2. Un choix vite fait
Je repérai tout de suite mon vieux bonhomme à qui le voiturier remettait les clés d’une Maserati Gran turismo rutilante.
Comme l’avaient décrit Harry et Betty, il était grand, voûté et sans cheveux. Paradoxalement, il émanait de lui une force étonnante. Comme si les griffes du temps avaient glissé sur lui au lieu de lacérer sa chair et son âme. Cela m’intrigua. Malgré son apparence, ce type n’avait rien d’un vieillard.
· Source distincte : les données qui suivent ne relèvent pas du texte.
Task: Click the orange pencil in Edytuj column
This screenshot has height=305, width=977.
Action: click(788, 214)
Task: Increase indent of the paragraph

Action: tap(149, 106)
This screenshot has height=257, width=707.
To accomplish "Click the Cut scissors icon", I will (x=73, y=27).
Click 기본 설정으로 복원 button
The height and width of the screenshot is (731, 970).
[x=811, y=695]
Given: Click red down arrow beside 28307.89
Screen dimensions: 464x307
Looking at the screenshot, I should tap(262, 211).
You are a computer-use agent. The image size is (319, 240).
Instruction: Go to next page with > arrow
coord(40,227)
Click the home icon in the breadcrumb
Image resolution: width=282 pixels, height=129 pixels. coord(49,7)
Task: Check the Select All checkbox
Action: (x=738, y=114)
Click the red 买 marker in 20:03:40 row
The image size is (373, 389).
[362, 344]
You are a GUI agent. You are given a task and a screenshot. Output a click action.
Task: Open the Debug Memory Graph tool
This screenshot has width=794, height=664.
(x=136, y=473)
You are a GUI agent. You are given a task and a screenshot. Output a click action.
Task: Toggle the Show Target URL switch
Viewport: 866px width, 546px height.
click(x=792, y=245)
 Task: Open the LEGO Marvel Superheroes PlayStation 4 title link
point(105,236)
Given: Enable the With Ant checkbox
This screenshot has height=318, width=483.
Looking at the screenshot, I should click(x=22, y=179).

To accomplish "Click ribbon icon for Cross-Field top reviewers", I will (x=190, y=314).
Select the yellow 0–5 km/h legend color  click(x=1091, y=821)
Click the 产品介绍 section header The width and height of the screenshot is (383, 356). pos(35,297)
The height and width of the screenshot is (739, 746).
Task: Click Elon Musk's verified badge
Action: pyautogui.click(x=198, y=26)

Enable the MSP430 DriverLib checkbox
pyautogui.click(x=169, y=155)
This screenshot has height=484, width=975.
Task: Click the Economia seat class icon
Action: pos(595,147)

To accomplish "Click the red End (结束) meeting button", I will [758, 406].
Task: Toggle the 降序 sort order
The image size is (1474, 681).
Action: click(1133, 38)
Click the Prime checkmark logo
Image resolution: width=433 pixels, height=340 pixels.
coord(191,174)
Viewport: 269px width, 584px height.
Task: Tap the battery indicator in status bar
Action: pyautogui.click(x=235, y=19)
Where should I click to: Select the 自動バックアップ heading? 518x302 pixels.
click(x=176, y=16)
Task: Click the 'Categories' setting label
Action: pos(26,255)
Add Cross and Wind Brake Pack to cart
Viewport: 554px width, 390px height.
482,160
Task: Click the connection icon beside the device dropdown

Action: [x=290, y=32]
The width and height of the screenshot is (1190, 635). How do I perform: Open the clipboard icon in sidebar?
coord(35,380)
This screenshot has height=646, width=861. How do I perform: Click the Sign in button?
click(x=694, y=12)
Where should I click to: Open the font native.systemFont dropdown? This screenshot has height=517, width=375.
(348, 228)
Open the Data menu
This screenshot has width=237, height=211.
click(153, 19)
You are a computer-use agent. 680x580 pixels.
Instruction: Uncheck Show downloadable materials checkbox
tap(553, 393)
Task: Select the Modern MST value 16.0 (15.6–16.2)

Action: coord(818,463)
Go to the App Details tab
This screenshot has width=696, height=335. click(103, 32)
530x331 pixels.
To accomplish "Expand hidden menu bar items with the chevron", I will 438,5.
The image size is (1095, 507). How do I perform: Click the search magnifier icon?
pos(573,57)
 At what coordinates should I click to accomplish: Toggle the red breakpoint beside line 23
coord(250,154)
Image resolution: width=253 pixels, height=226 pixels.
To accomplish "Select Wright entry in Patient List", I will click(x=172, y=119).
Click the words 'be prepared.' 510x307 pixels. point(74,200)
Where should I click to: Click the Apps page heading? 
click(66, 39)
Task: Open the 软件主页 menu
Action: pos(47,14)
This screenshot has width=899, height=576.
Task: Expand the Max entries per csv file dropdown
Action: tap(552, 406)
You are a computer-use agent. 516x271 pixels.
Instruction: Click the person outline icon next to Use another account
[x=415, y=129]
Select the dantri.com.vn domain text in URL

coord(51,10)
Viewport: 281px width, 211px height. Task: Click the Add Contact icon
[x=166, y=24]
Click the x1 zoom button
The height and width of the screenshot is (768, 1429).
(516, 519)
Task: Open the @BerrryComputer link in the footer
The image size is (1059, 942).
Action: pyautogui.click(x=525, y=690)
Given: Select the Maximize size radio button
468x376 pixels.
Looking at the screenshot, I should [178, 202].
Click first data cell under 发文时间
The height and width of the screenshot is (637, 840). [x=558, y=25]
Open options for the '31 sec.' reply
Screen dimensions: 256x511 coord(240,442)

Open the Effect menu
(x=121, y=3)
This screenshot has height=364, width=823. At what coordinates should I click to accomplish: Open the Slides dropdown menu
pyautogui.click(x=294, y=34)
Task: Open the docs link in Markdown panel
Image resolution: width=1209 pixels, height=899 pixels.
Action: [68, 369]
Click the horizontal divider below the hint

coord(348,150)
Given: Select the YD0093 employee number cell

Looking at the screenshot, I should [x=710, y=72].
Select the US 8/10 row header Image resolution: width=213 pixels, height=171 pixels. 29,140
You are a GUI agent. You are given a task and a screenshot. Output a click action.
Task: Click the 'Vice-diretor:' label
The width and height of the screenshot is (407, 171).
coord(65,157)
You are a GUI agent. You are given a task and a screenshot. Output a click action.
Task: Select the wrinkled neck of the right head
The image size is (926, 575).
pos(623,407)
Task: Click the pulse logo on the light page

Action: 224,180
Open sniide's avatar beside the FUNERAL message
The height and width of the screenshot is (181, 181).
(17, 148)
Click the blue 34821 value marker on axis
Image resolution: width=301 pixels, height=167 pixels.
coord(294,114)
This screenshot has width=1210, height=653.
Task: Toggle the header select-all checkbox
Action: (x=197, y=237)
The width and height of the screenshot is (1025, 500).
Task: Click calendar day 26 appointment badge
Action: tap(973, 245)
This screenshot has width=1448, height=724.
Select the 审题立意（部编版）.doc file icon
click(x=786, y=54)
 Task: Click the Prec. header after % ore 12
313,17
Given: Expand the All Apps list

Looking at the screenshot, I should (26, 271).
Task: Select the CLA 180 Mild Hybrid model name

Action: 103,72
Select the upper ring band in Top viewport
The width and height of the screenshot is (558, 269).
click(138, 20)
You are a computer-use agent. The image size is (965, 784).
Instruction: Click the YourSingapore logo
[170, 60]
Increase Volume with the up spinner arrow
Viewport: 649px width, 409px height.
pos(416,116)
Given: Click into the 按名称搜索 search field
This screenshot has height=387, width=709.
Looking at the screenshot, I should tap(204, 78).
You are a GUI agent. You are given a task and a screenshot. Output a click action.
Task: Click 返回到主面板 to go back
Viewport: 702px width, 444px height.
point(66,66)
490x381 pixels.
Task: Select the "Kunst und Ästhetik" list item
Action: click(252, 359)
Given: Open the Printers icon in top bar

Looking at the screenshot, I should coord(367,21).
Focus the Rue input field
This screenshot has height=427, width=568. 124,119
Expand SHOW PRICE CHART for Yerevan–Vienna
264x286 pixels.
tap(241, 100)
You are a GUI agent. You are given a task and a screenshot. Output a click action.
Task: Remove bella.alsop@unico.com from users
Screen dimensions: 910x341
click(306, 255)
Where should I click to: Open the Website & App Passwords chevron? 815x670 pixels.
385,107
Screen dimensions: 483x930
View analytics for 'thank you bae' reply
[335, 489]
Quelque chose clochait mais j’ignorais quoi.
Il ne parut pas surpris de me voir.
- Tiens, je ne t’attendais plus, se contenta-t-il de lâcher.
Quel culot ! J’étais à la limite de rebrousser chemin quand je remarquai Ralph devant les portes du restaurant.
Ce con n’abandonnerait jamais (mais c’est le propre des cons de se cramponner à leur idée comme les morpions à un poil pubien) !
Le temps de cette observation, l’autre était déjà au volant de sa voiture de sport.
- Tu viens ?
J’étais estomaquée. Comment diable un type de son âge pouvait-il être aussi vif ?
Mon cerveau évalua très rapidement la situation. D’un côté, ce vioc sûr de lui et fringant, de l’autre Ralph qui, statique, m’épiait comme un flic suspicieux.
Je me baissai vers le conducteur :
- Et qu’est-ce qui vous fait croire que je vais monter dans votre engin ?
Un sourire malicieux encadré de deux fossettes embellit son faciès.
- Je suis Brad Pitt, fit-il en baissant sa monture.
Et là, je vis ses yeux. Ou plutôt à travers ses yeux. Ses débuts prometteurs dans Thelma et Louise. Sa confirmation dans Seven. Puis la consécration dans Fight Club aux côtés d’Edward Norton. Sans doute le rôle de sa vie quoi que The Tree of Life de Terrence Mallick lui offrit la possibilité d’exprimer une autre facette de son talent. Et ne parlons pas d’Inglorious Bastards film dans lequel l’acteur atteint des sommets d’humour et de virtuosité. Oui, je perçus tout cela et je sus que l’homme ne me mentait pas. Il était bel et bien Brad Pitt.
- Mais pourquoi vous déguiser ? remarquai-je en m’installant à côté de lui (la tête de Ralph lorsque je refermai la porte de la caisse, un monument d’humiliation, de lassitude et de dépit).
Nouveau sourire enjôleur.
- Parce que je suis Brad Pitt. Les acteurs qui ont autant de notoriété que moi sont obligés d’embaucher des gardes du corps sinon. Leonardo Di Caprio, par exemple, il dépense des fortunes pour sa protection rapprochée. Depuis que j’use de ce stratagème, je n’ai plus ce souci. Je suis libre comme l’air.
Mouais, ça se comprenait.
Puis il ajouta quand le feu passa au vert :
- Il parait que Leonardo en possède une aussi grosse que la mienne, mais qu’elle a souvent des ratés.
Sa voix devint rude.
- Je vais te défoncer comme tu le mérites, chiennasse.